▸ ESTRATTO:

Roberto Savi Spergiurati

Anonimo ha detto...

Io di lavorare con le mani, durante i miei studi universitari, non ho mai avuto paura. Ho lavorato per mantenermi, ho studiato per avvicinarmi all'eccellenza. Tutto ciò che ho acquisito sarò però costretto a spenderlo all'estero. Grazie Italia.

Anonimo ha detto...

Una riforma universitaria organica deve necessariamente prendere in considerazione:
- un miglioramento della suddivisione del sistema universitario nel suo complesso. Oggi la situazione è la seguente: triennale + specialista, con programmi non molto diversi nei due livelli a parità di denominazione. Gli studenti si ritrovano, dunque, a ripetere durante la specializzazzione ciò che hanno appreso nel livello precedente, a meno che non cambino il corso di studi. Serve, nelle lauree specialistiche, più specializzazione.
- Più soldi a ricercatori e dottorandi: oggi ci si trova nella condizione in cui i ricercatori svolgono attività di docenza spesso sovradimensionata, mentre i dottorandi vengono utilizzati come assistenti (schiavi) dei docenti di ruolo. Il modello dovrebbe essere quello anglosassone, dove gli stessi dottorandi sono investiti di responsabilità didattica vera e propria (a cui, però, deve corrispondere un'adeguata retribuzione)
- selezione di ricercatori e dottorandi sulla base di criteri meritocratici, considerando le capacità e le attività pregresse, piuttosto che sull'attuale concorso, passibile di "maneggiamenti"
- revisione generale dei contratti, con scatti di retribuzione basati sulle pubblicazioni (di qualità, quindi considerandi gli indexed journals o libri pubblicati su determinate cose editrici). Contratti a base triennale, rinnovabili per più termini, per "spezzare l'immobilismo" di certe baronie.

Davide Boldrin ha detto...

Caro "Roberto Savi Spergiurati" che senz'altro hai una visione molto pragmatica del MULTICULTURALISMO.. Condivido appieno questo aspetto della realtà, molto semplice: Ovvero che a questo mondo NON siamo tutti dottori. Bisognerà ritornare a fare i conti con la realtà. SPERIAMO bene! (speranza..Spe salvi.. ecc. ecc. )

Voci della raccolta
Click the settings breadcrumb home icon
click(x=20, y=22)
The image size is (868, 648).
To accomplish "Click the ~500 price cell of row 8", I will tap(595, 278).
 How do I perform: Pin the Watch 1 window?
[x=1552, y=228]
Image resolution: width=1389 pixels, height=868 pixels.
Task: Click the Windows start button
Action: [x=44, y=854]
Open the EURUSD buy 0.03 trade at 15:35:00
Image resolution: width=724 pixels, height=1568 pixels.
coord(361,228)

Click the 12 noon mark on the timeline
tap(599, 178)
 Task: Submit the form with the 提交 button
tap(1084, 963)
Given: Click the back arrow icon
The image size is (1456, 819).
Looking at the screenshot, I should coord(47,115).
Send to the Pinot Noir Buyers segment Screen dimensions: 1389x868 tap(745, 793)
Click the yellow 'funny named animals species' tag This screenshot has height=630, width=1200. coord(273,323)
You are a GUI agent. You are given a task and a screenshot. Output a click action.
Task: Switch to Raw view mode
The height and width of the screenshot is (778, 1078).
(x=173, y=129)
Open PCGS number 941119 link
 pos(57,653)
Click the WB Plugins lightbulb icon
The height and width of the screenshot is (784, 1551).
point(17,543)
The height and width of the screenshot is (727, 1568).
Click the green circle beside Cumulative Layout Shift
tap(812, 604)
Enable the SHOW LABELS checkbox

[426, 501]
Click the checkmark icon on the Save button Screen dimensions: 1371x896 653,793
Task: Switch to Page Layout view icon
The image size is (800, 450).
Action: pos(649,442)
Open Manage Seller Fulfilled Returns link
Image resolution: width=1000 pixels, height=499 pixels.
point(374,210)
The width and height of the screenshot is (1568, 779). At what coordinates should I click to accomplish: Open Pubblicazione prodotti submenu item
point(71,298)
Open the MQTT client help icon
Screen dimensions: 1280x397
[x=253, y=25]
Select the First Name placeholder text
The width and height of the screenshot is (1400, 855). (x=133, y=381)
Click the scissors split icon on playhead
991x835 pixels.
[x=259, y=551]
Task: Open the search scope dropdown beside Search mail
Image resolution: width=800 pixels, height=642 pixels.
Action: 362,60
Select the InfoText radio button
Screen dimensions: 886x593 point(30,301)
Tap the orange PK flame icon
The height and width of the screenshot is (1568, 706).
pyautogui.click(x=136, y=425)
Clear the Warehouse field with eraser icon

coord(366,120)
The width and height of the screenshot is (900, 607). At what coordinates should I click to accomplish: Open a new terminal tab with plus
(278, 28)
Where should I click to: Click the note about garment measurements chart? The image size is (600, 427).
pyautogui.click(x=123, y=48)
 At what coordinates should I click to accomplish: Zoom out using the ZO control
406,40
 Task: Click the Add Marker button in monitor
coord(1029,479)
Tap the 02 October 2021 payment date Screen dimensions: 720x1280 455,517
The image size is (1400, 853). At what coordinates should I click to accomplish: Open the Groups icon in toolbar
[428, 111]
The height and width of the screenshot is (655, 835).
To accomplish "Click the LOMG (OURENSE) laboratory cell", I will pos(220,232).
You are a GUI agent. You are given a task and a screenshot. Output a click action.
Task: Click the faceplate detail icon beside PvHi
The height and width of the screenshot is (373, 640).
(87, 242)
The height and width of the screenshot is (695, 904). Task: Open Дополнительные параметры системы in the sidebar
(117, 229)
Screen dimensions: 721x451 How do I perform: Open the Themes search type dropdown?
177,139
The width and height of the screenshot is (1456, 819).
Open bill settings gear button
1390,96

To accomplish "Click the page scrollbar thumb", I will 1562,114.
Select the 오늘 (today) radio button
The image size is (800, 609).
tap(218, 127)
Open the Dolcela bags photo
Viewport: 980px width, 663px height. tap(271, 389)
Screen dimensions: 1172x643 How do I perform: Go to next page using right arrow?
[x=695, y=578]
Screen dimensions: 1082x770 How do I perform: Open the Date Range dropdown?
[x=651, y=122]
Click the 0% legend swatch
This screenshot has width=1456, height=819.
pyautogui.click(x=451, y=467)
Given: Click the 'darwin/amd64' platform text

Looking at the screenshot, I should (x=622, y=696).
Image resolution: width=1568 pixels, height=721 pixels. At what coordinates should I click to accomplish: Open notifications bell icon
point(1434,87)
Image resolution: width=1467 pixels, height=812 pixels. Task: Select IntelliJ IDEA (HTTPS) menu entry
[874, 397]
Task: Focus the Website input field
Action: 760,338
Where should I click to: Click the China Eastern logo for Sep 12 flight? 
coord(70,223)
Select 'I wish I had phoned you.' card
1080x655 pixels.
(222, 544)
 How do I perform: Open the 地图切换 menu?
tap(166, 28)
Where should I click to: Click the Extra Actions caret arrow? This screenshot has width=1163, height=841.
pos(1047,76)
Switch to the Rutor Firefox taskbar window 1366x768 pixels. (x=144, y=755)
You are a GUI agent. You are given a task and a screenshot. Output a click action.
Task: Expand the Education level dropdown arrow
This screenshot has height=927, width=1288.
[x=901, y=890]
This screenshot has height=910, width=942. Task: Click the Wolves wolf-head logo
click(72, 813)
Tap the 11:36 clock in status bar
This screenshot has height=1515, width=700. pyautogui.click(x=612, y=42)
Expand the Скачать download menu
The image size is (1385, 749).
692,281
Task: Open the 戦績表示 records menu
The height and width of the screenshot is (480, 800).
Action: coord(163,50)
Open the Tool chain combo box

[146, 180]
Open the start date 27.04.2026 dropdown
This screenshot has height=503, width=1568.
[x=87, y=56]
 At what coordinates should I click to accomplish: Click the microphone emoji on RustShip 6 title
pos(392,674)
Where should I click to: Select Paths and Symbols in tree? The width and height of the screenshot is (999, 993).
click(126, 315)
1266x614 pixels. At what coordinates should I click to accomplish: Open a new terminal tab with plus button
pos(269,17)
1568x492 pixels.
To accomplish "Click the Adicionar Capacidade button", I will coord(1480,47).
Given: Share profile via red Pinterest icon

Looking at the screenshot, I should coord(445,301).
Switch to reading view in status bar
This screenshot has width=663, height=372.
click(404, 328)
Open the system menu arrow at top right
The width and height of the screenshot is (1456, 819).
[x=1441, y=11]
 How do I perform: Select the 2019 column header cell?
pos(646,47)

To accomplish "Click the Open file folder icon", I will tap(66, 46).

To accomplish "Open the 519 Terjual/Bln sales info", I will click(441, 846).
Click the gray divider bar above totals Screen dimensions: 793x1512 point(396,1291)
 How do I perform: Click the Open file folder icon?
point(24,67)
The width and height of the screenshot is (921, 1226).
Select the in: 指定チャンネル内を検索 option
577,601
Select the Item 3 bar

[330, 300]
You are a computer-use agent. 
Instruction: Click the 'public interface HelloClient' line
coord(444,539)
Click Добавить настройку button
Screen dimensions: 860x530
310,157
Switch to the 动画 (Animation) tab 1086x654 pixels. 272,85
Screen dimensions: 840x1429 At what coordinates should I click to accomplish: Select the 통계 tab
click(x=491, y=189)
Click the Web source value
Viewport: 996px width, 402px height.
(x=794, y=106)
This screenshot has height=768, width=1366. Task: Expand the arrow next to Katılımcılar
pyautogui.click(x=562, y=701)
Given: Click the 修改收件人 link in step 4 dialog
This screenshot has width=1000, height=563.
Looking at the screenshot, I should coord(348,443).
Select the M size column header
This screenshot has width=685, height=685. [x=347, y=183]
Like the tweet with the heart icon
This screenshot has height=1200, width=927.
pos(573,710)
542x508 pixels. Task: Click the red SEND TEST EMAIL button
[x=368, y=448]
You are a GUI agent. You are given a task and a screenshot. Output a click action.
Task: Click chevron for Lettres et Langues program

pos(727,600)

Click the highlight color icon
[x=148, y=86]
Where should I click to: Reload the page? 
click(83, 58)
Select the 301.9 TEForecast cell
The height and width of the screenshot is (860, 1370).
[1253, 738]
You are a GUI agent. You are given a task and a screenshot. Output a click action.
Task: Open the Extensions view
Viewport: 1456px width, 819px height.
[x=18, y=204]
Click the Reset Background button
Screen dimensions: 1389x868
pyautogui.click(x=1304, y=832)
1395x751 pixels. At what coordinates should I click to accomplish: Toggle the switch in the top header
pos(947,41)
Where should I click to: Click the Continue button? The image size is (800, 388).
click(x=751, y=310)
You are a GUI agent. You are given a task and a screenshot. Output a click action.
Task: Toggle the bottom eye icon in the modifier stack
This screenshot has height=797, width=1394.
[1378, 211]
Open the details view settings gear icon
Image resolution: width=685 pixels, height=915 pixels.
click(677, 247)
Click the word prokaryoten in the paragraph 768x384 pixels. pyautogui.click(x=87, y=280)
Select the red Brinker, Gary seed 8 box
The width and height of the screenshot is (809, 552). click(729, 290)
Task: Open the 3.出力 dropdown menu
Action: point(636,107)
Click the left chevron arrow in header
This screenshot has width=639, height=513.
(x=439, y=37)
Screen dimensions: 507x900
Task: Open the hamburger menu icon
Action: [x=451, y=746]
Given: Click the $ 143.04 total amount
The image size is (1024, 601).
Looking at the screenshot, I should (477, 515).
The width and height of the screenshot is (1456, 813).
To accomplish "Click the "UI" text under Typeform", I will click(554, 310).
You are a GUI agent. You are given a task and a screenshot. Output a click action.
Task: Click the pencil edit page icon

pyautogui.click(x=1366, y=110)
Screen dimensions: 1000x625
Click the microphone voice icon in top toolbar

▸ COMPITI ASSEGNATI:
a) Indica se ciascuna affermazione concorda con l'estratto sulla riforma universitaria, rispondendo sì o no e citando testualmente le parole decisive: (i) si propongono contratti a base triennale; (ii) il primo commentatore dichiara di aver avuto paura di lavorare con le mani durante gli studi universitari; (iii) si propone di selezionare ricercatori e dottorandi tramite l'attuale concorso.
b) Prosegui l'estratto sulla riforma universitaria a partire dall'ultima frase riportata.

▸ RISPOSTE PER COMPITO:
a)
(i) Sì: «Contratti a base triennale, rinnovabili per più termini».
(ii) No: «non ho mai avuto paura».
(iii) No: «piuttosto che sull'attuale concorso».

b)
Davide Boldrin

Anonimo ha detto...

Per Roberto Savi.. Giullare....in Italia serve solo un governo che governi e l'Italia riparte il giorno dopo..ma il capo del nostro governo ha altro a cui pensare, deve pensare a come non finire in galera..

Stefania

Salvatore ha detto...

Io eliminerei il 3+2 e ritornerei ai vecchi quattro anni. Incentiverei di più gli studenti meritevoli, ma soprattutto penalizzerei chi "galleggia" all'università. Poi,in una sistemazione complessiva dell'istruzione, valorizzerei le professionalità, cancellando quell'idea che se non hai la laurea non fai niente.
Inoltre, in certi casi, come in quello dei diplomati in "ragioneria", sarebbe opportuno intervenire con forza contro gli ordini professionali che hanno, di fatto, obbligato gli studenti a fare cinque anni di Economia e Commercio, del tutto superficiali se uno studente è ben preparato.
Salvatore

novigiudiforma ha detto...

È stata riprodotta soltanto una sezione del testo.